*SOURCE EXTRACT:*

Elevators are the #UX gift that keeps giving. I just discovered this beauty. On top of that, the door closing times are very slow so it's very helpful to push a close button. I just stood and stared...
To be fair, there is a rear door so one set is for the front door and one is the back.
However, why on God's green earth, do you need two DIFFERENT close and open buttons. Just one set would have sufficed.
And this doesn't even go into the issues with this icon design. The two arrow approach is far too abstract, making them far from obvious at a quick glance.
And for people noticing the braille, two spell out "open" and the other two "close" so they are actually WORSE than the slightly different icons
@scottjenson ...but which set is the front door and which is the back one
@hazelnot excellent point.
Elevator in my building is similar. Four buttons, two with a line down the middle. Utterly no way to know which is for which door.
Side story: Bunch of workmen got in with me recently. I said, "which floor, guys?" They said "penthouse." I pushed "PH" and said, "I always thought that meant 'power house.'" One of them said, "Well. We're in it now."
@hazelnot @scottjenson Not even the braille says...
@lpwaterhouse Oh god yeah, the symbols are different but the braille is the same, fucking hell
@scottjenson And what is the meaning of the different width of the gap between the arrows ...
@scottjenson My workplace just moved to a new office. One of the elevators has doors in two directions, so also two sets of door control buttons.
However, the decision was made to not have 'close the door' buttons, only the opening ones. They were replaced so now the elevator has four 'keep doors open' buttons.
Brilliance.
@scottjenson It would be interesting to interpret the braille and see how they describe it
@scottjenson Duh. The buttons are, L-R,Top down:
Open
Open... slower (aka the Rick Sanchez button)
Close
ClOSE FASTER (aka ugh Steve from Accounting is coming cmon hurry up and close the dooooor)
@scottjenson The braille text is on upper and lower row the same, so hopefully the same function.

*DATA SHOWN:*
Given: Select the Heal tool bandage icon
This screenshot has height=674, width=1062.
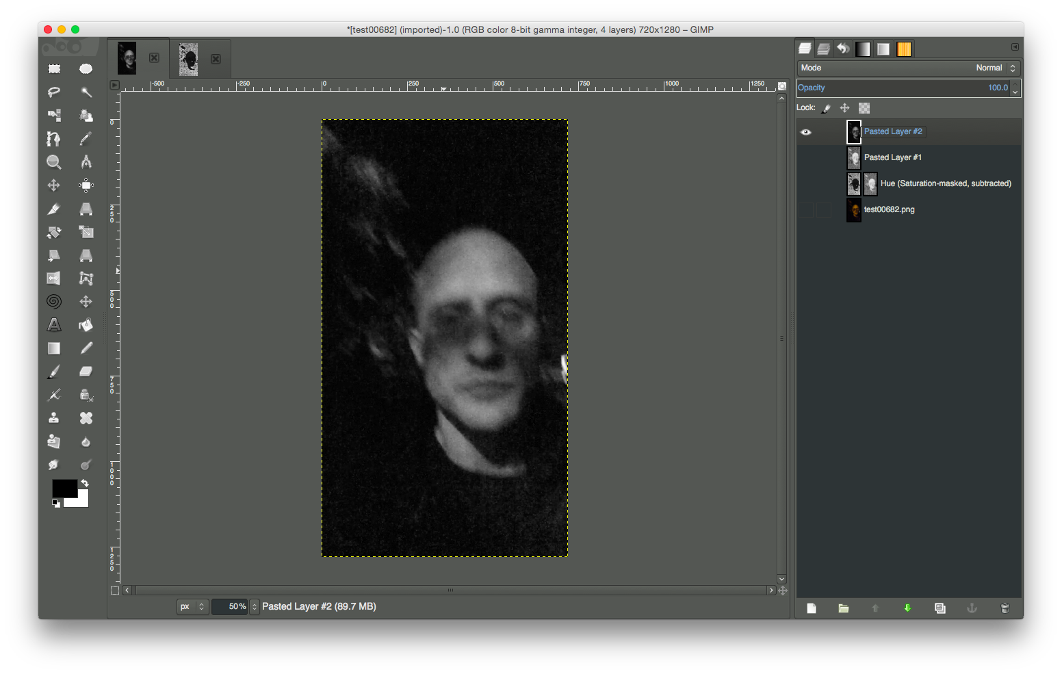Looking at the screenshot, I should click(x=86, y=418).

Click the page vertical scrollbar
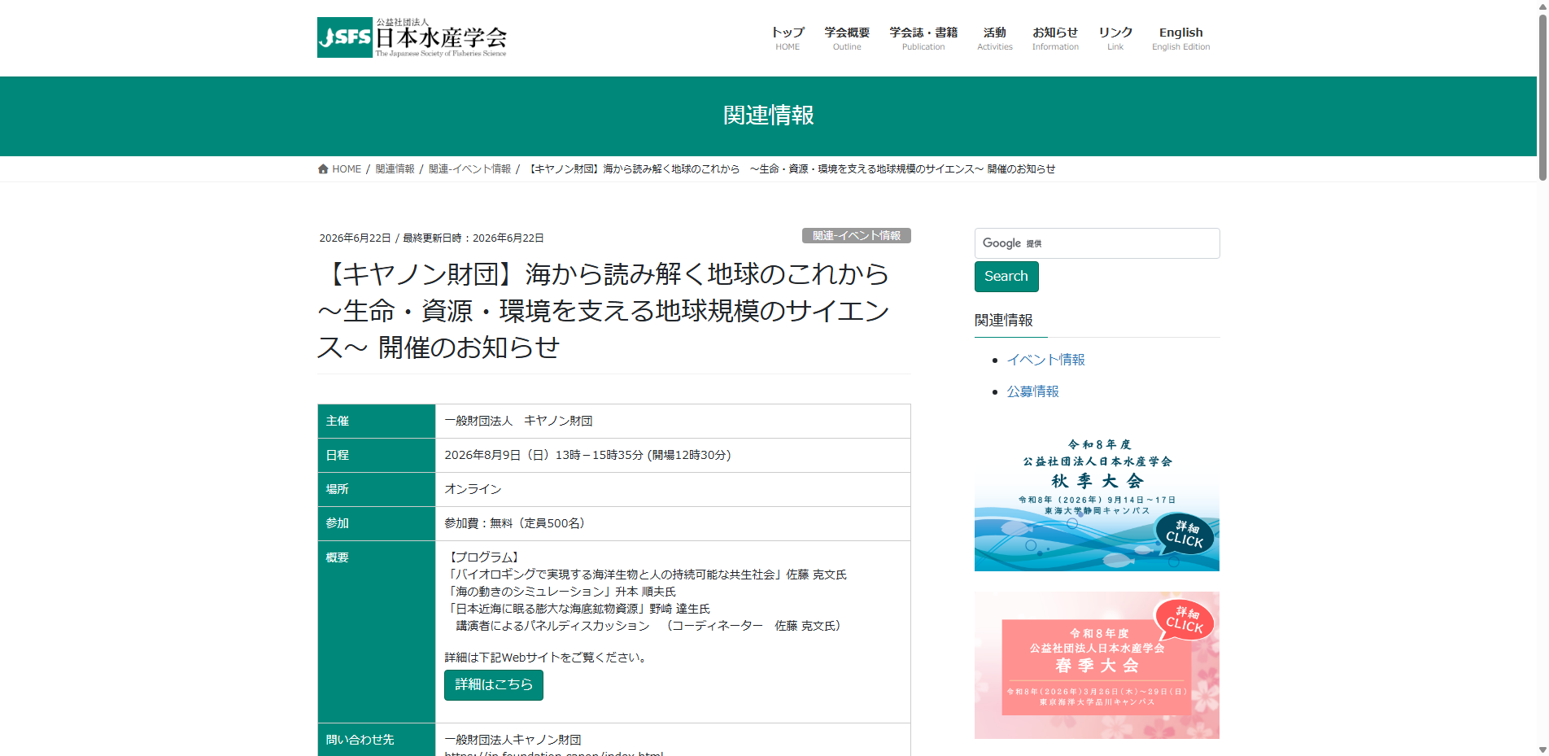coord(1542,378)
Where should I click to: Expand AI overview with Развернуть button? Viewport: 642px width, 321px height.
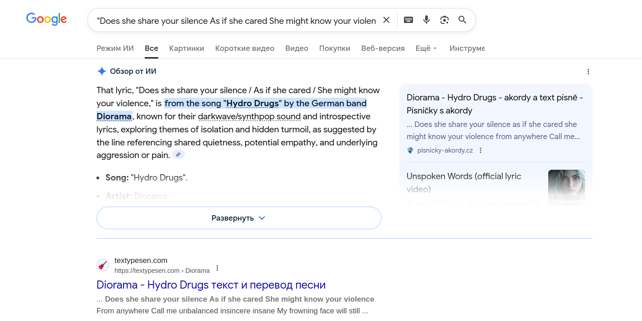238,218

*TASKS TO COMPLETE:*
• a. According to the elevator thread, why is it very helpful to push a close button?
• b. Reproduce everything in the elevator thread from "However, the decision" down to "Brilliance.".
• c. Based on the elevator thread, say whether each statement is true, giving the deciding words: (i) The elevator first described has a rear door. (ii) At the new office, the elevator ended up with four buttons for closing the doors. (iii) The workmen asked to go to the penthouse.

*TASK RESPONSES:*
• a. The door closing times are very slow.

• b.
However, the decision was made to not have 'close the door' buttons, only the opening ones. They were replaced so now the elevator has four 'keep doors open' buttons.
Brilliance.

• c.
(i) Yes: "there is a rear door so one set is for the front door and one is the back."
(ii) No: "They were replaced so now the elevator has four 'keep doors open' buttons."
(iii) Yes: "They said "penthouse.""